ArriVent BioPharma (NASDAQ:AVBP) ended the first quarter on March 31, 2026, with $326.4 million in cash, cash equivalents, and short-term investments.

Management indicated that this capital reserve is sufficient to fund operations into the fourth quarter of 2027, covering several critical regulatory and clinical milestones.

For the quarter, the company reported a net loss of $43.3 million, driven primarily by research and development expenses of $37.6 million as late-stage global trials reached peak enrollment.
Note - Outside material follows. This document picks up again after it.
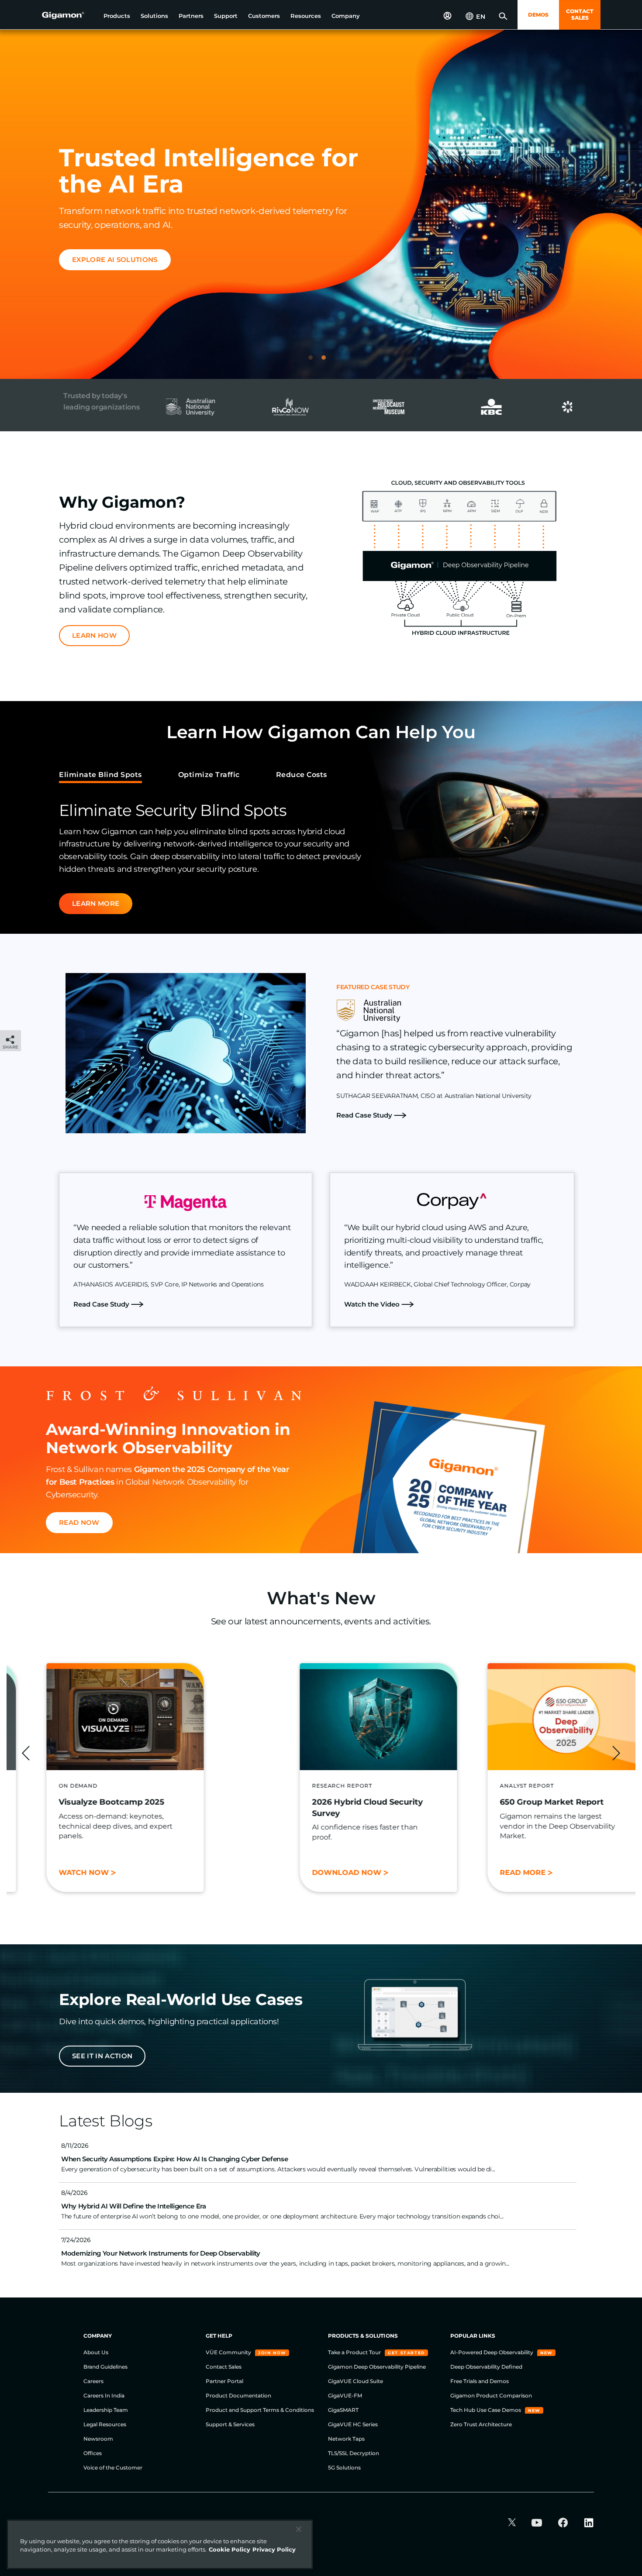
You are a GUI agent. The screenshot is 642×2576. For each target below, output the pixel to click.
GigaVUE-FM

The company’s lead candidate, firmonertinib, remains the primary focal point for investors ahead of anticipated topline results from the Phase 3 FURVENT trial in mid-2026.

The study is evaluating firmonertinib as a first-line treatment for patients with NSCLC harboring EGFR exon 20 insertion mutations.

Simultaneously, the drug has moved closer to commercialization in international markets, receiving accelerated approval from China’s National Medical Products Administration (NMPA) for second-line treatment in the same patient population.

Beyond its lead program, ArriVent has successfully transitioned into a multi-asset clinical organization following recent regulatory clearances.

The company received FDA Investigational New Drug (IND) clearances for ARR-217 and its dual-target antibody-drug conjugate (ADC), ARR-002.

Clinical activity for ARR-002 is expected to accelerate in the coming months, with the first patient dosing targeted for the second half of 2026.

General and administrative expenses for the quarter stood at $8.5 million, reflecting the scaled infrastructure required to support these expanding global operations.